From the records below, transcribe only the lines running from the one with "Click Ответить under" through the one with "The width and height of the screenshot is (292, 371).". Keep both of those end lines.

(TASK INPUTS)

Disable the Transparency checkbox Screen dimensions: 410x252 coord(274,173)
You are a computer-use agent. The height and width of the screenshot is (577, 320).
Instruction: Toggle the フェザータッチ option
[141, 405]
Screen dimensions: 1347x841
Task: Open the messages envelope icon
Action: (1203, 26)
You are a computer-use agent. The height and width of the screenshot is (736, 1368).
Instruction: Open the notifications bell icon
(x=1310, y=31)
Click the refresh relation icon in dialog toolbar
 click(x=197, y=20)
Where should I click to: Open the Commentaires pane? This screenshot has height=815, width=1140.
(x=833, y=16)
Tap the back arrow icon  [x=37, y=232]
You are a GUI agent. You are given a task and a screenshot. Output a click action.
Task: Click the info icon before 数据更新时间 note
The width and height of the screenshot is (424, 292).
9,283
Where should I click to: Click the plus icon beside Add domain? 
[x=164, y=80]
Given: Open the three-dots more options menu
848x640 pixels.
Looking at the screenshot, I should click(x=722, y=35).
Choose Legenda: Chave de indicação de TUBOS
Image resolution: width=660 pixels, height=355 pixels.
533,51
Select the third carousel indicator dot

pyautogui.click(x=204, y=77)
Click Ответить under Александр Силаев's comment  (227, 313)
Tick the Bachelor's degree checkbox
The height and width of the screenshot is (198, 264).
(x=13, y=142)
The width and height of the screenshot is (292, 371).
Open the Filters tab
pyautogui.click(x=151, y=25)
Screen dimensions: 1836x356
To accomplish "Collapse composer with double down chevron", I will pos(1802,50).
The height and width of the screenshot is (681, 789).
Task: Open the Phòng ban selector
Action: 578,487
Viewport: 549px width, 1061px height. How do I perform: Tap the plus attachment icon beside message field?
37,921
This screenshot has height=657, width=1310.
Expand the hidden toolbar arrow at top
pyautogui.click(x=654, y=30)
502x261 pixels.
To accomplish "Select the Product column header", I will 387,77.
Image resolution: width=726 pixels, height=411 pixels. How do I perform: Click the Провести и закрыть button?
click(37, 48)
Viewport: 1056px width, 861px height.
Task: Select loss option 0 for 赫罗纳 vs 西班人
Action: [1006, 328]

(End TASK INPUTS)

ANSWER SECTION:
Click Ответить under Александр Силаев's comment  (227, 313)
Tick the Bachelor's degree checkbox
The height and width of the screenshot is (198, 264).
(x=13, y=142)
The width and height of the screenshot is (292, 371).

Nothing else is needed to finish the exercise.